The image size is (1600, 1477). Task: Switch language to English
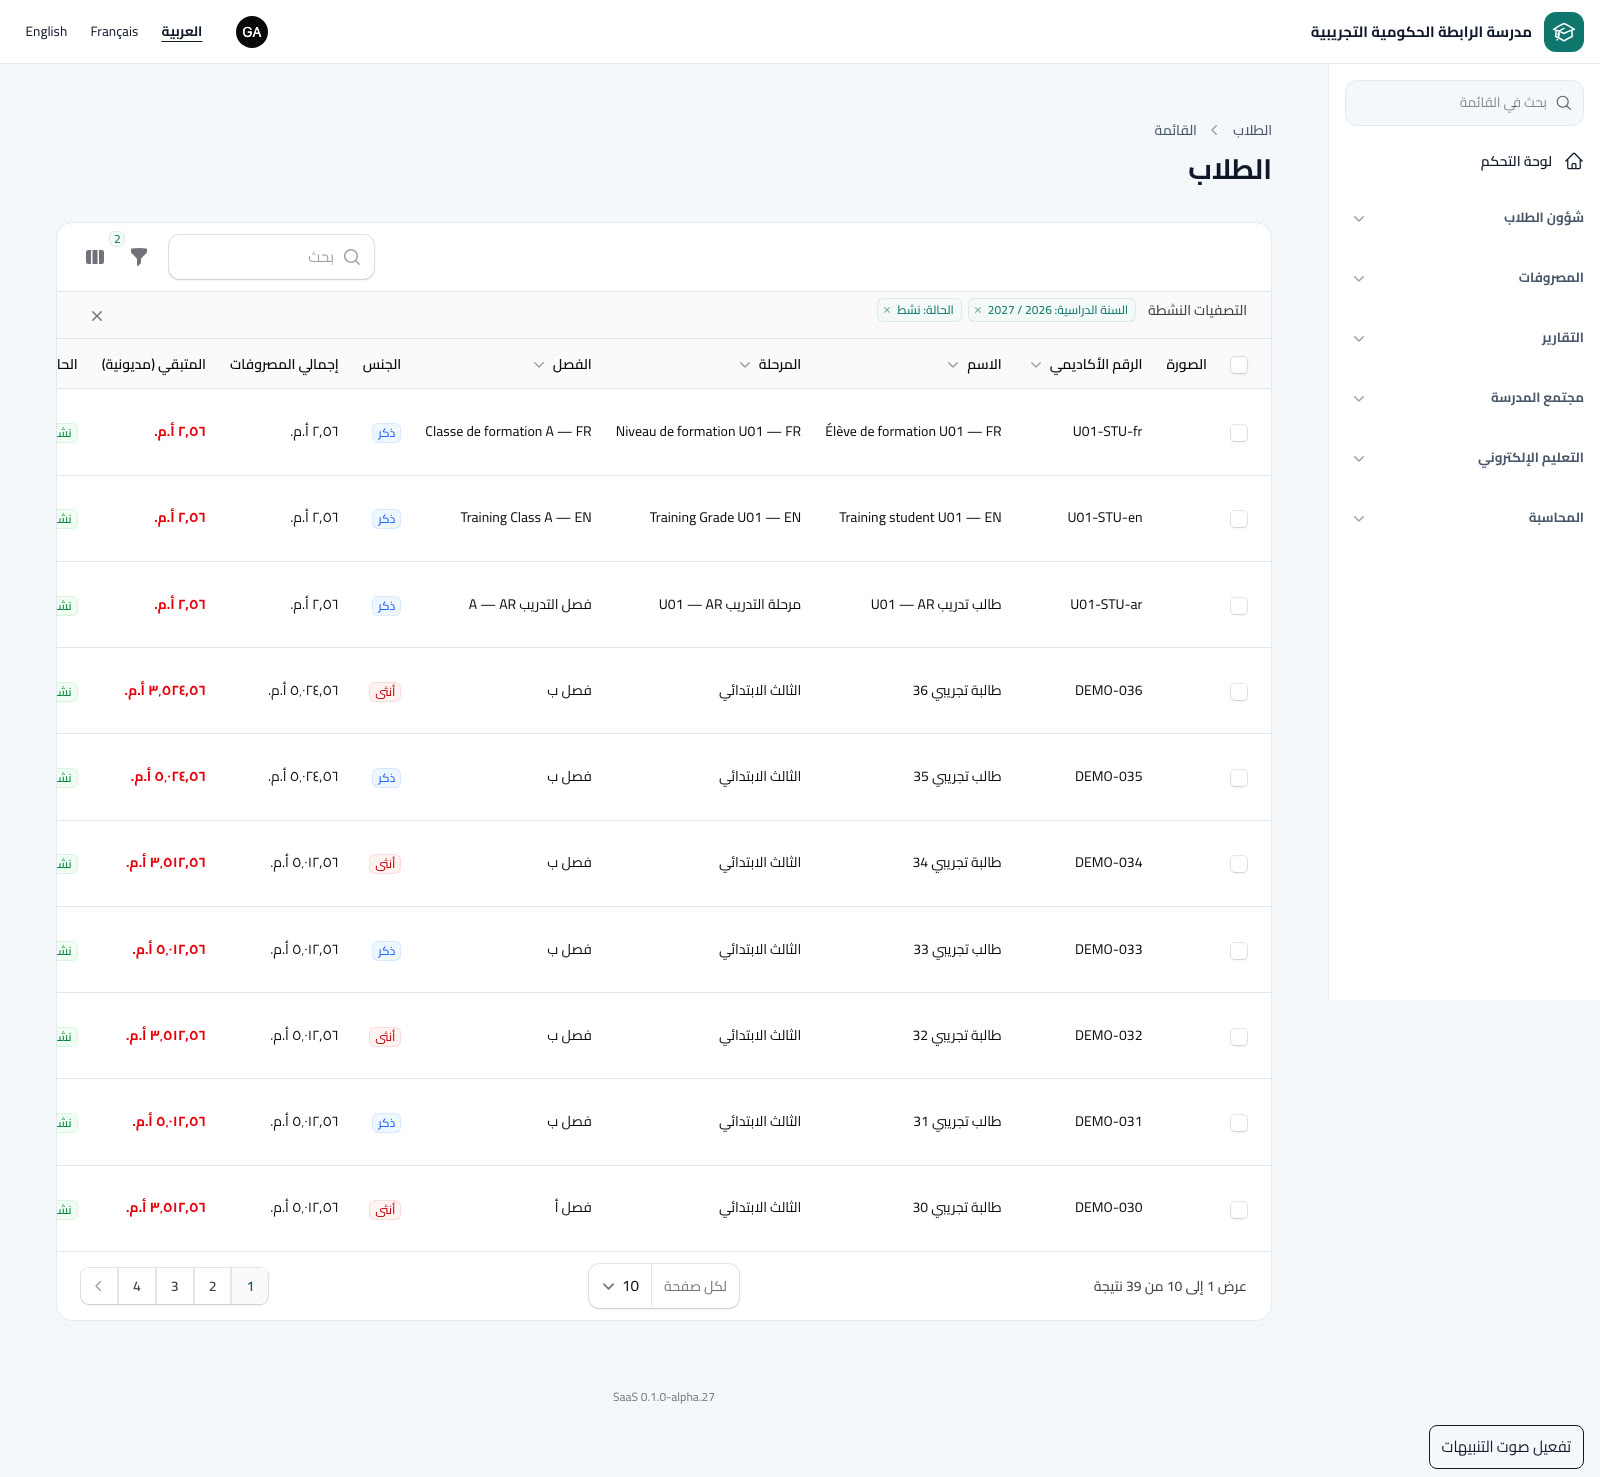[46, 32]
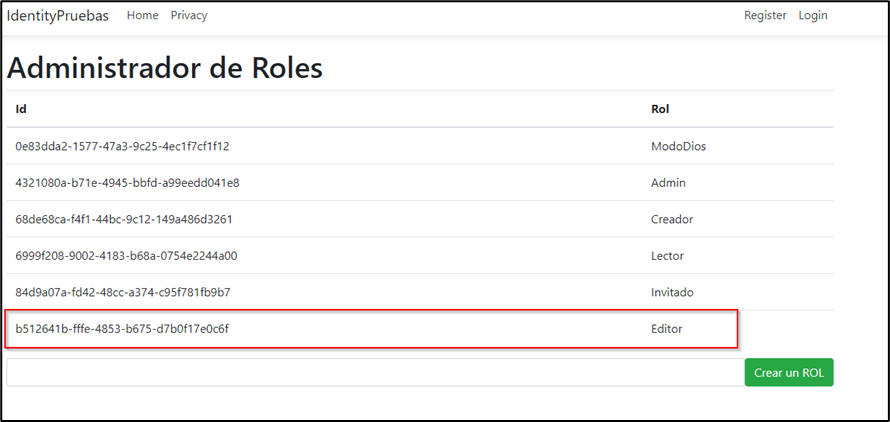Click the highlighted Editor role name
This screenshot has height=422, width=890.
pyautogui.click(x=668, y=328)
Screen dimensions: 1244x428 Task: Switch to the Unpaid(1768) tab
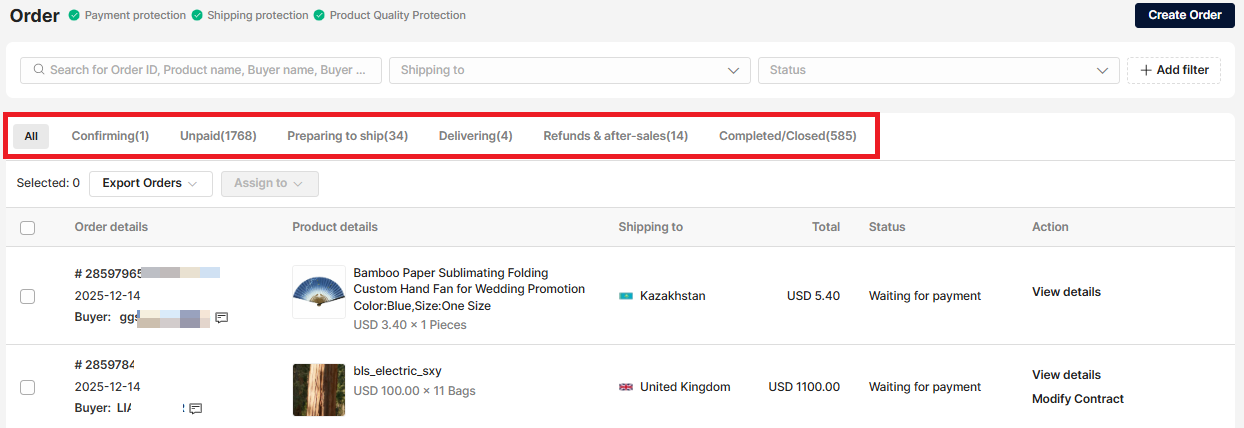[x=218, y=136]
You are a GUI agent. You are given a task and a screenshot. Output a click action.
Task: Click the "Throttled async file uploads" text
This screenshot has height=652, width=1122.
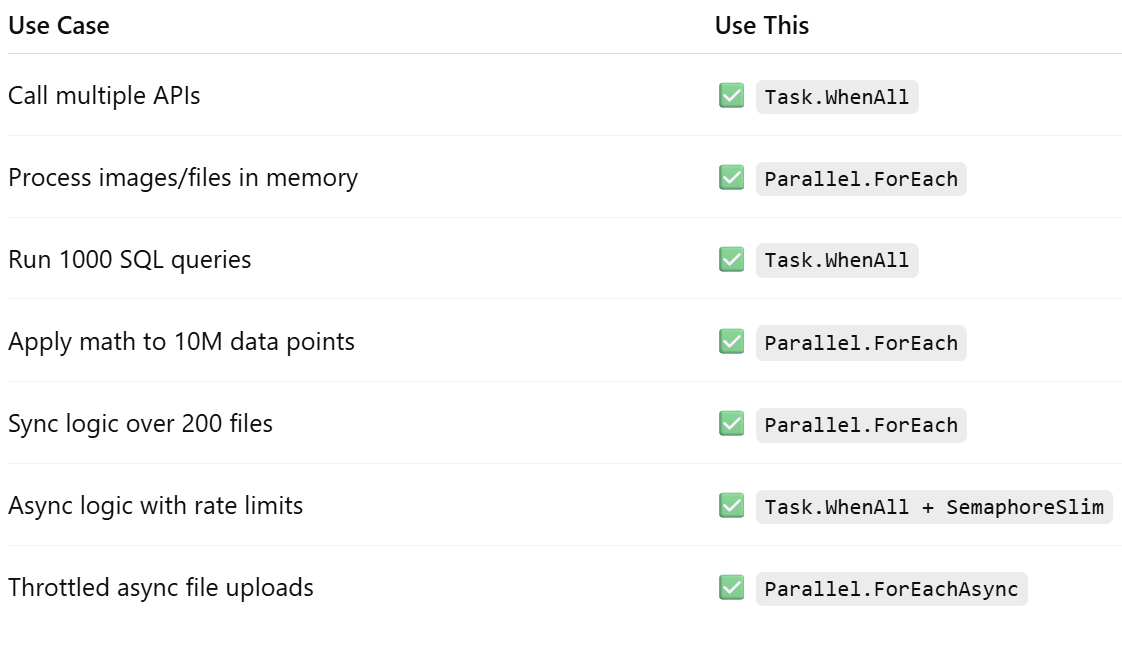(161, 588)
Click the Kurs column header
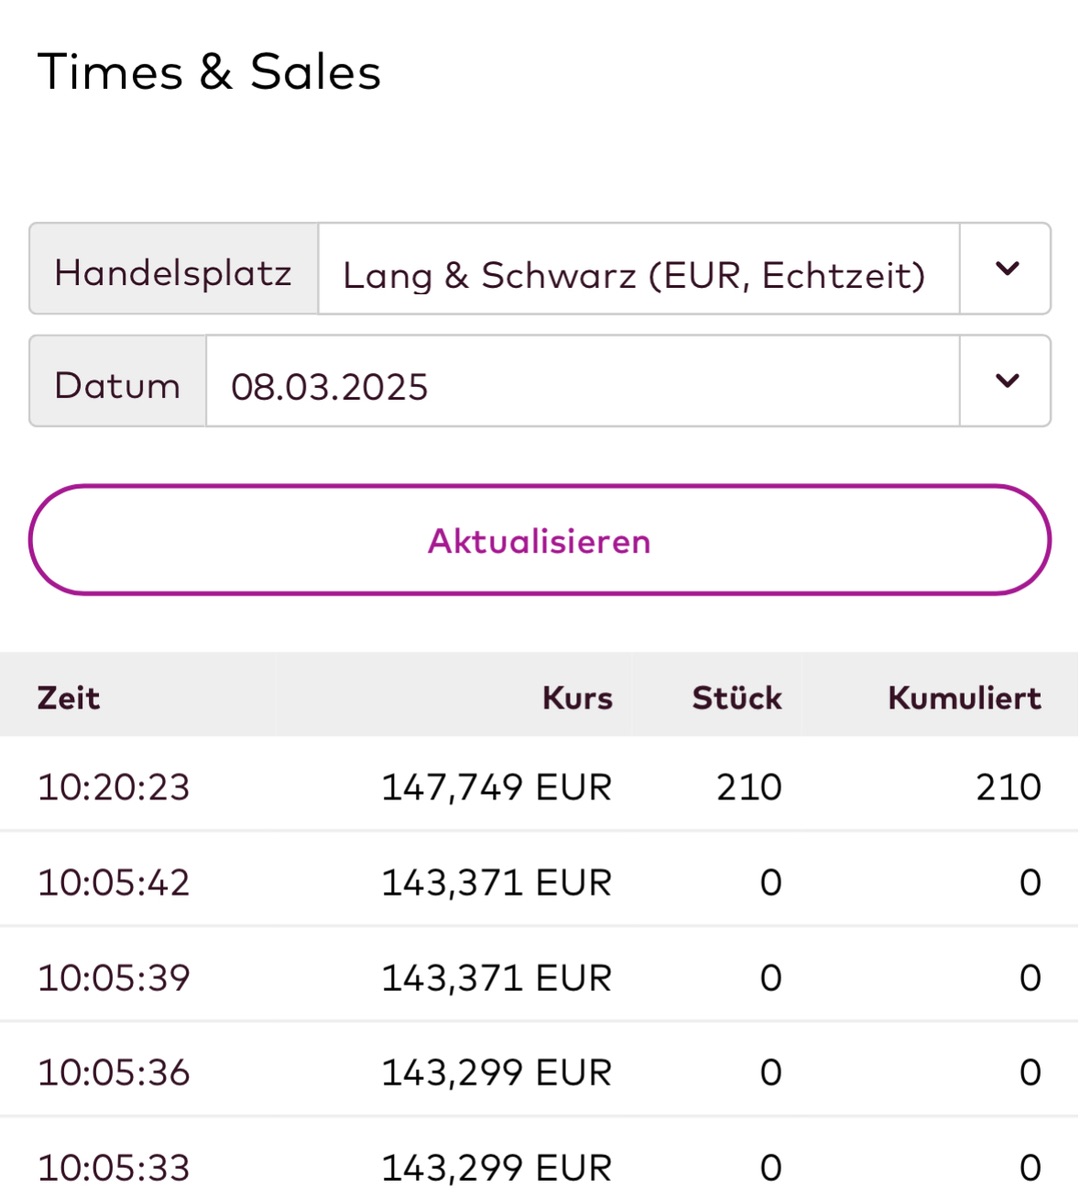Viewport: 1080px width, 1200px height. (577, 697)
• • • •
> _Task statement_
Your reply should hold exactly the lines from the line containing "You are a GUI" through the final line of the listing, and none of the pictures.

> _Task output_
You are a GUI agent. You are given a task and a screenshot. Output a click action.
Task: Click the "Throttled async file uploads" text
This screenshot has height=652, width=1122.
(161, 588)
Click the Kurs column header
Viewport: 1080px width, 1200px height. (577, 697)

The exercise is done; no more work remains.